One of the opportunities Adventure Treks offers students is the chance to build a new narrative, or change slightly the story we tell ourselves about how we fit into the world. Some of the narratives that I hope students bring home after their summer include:
- I am capable of more than I thought. When the going gets tough, I can work harder, and I will eventually succeed.
- Together as a group, we can accomplish more than I can individually.
- It feels good when I pitch in and help others, do more than my share, and even anticipate what needs to be done to help the community succeed.
- Living in a close community is really fun.
- Success is the result of contribution and hard work.

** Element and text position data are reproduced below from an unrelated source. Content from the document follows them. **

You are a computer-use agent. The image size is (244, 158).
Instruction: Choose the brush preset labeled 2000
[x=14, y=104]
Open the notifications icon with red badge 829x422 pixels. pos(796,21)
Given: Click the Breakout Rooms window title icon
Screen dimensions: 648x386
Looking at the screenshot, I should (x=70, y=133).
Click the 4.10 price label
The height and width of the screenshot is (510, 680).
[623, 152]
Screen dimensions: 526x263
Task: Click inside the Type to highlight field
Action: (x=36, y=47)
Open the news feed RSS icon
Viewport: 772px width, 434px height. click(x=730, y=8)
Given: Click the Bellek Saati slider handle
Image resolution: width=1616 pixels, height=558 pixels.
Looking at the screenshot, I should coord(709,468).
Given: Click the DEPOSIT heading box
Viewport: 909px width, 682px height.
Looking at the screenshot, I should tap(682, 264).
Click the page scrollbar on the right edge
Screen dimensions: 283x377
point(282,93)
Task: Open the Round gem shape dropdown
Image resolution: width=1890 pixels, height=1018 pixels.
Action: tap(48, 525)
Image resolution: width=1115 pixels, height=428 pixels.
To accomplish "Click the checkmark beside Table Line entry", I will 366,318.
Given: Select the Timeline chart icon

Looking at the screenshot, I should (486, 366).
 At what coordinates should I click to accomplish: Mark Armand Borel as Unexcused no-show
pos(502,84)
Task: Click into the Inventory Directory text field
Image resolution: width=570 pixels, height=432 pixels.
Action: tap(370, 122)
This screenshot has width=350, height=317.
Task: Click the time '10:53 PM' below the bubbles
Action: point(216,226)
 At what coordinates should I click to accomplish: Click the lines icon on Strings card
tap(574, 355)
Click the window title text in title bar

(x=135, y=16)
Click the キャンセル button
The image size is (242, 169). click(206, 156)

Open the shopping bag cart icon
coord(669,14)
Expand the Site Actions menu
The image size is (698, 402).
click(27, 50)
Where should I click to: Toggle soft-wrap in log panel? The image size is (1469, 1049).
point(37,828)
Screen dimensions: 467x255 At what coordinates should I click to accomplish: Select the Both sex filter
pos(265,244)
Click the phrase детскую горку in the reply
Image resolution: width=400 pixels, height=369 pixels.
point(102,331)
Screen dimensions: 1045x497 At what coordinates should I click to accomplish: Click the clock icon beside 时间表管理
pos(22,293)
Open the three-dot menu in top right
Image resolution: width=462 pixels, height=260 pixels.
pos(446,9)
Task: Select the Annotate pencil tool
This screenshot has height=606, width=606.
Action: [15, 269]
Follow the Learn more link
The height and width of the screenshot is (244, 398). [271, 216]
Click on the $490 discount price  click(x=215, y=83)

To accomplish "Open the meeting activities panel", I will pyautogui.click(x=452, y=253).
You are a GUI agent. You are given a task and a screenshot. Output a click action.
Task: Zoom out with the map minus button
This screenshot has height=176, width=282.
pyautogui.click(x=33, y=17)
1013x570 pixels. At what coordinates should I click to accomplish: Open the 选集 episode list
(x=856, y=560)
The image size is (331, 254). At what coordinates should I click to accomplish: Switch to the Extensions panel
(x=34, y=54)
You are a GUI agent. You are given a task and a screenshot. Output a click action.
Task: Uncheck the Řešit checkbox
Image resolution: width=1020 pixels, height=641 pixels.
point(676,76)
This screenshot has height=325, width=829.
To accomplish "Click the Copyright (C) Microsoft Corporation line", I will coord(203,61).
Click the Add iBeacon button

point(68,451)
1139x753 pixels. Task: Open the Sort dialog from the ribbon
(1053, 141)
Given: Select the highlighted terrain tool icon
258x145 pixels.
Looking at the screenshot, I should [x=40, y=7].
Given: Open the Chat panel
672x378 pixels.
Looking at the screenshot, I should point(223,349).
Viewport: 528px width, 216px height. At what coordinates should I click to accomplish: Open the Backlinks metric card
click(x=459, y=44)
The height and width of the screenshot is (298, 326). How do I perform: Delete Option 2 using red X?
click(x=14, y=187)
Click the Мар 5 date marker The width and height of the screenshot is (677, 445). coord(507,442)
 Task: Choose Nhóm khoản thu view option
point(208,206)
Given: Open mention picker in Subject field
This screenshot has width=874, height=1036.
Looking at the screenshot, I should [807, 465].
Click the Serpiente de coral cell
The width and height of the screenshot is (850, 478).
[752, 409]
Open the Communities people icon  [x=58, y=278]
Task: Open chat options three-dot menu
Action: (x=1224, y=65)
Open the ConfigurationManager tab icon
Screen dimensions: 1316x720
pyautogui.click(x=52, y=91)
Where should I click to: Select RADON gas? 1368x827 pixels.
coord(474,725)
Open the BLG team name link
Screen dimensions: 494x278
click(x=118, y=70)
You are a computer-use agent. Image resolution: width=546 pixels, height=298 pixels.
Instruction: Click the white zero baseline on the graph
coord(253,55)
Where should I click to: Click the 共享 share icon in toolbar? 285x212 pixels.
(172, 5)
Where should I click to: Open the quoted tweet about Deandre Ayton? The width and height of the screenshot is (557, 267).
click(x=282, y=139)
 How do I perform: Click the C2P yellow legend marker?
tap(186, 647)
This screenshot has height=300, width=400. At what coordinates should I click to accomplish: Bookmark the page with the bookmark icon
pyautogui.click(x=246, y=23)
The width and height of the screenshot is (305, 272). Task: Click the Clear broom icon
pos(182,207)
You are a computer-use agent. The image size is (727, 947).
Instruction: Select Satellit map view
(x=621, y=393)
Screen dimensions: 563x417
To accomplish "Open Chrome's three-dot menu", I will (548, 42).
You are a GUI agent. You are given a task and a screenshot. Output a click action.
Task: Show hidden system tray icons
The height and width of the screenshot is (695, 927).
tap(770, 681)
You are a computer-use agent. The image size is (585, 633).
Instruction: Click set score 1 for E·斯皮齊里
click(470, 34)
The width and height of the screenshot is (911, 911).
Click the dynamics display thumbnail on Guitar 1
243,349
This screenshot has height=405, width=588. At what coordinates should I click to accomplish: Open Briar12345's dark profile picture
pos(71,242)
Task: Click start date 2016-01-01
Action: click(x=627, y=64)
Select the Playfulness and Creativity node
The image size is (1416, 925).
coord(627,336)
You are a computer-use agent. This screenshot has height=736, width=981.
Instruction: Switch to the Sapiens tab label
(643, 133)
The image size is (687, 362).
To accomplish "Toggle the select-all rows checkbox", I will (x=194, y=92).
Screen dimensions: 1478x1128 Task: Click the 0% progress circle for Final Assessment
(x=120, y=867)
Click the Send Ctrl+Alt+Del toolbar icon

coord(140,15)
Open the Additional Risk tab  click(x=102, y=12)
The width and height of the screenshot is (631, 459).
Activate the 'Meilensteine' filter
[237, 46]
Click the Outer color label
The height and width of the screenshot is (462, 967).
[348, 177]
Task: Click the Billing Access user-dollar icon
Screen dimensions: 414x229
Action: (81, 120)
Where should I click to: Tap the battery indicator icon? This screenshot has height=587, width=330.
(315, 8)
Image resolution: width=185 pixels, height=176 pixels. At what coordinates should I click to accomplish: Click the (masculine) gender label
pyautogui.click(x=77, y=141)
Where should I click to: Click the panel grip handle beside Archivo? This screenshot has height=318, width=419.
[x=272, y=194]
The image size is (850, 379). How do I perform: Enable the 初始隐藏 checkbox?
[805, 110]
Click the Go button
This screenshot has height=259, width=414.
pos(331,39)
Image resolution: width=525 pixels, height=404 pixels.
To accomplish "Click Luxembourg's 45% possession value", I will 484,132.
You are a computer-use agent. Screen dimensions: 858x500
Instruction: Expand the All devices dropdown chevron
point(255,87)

- I can be both a good leader and follower.
- More comfort does not necessarily mean more happiness.
- I don’t have to have electronics or social media to have fun. In fact, I can thrive without them.
- I have had glimpses of “my best self.” I like who I see, and I will try to bring that person back home with me.
- People like me for who I am, not for a specific role I may play at home or school.
- I can become great friends with people who are very different from me—people that I would not naturally be friends with at school or home.
Because we believe so passionately in the benefits of the Adventure Treks experience, our directors are very involved in the summer. We get to meet every single student. As the executive director, I have visited groups in Alaska, Washington, and Oregon, and I will soon be in Colorado. Our director, Dmac, leaves the office tomorrow for a 26-day swing where he will visit 10 different trips. Our regional directors Erica Van Steenis and Jack Hoiland are on the road all summer getting to know as many students as they can while supporting our instructors by phone and in person.
But it’s the instructors who are doing the hard work. We are always impressed with both their commitment to AT and to our students and the energy they invest to make sure each trip is as spectacular as it can be. We are gratified to have a 75 percent instructor return rate this summer, and they’re an incredibly talented, capable, and dedicated team. All of our instructors go through a two-week staff orientation, and one of our stated purposes is to build a kind, caring, respectful, and inclusive community that then trickles down to positively affect the communities our students form.
Below is a video from our 2018 instructor orientation, which shows some of the extensive training our instructors go through in preparation for the summer.
It’s been a pleasure to meet the incredible kids who choose an Adventure Treks summer, and we are excited for the adventures that still lay ahead.
We wish everyone a happy and safe 4th of July!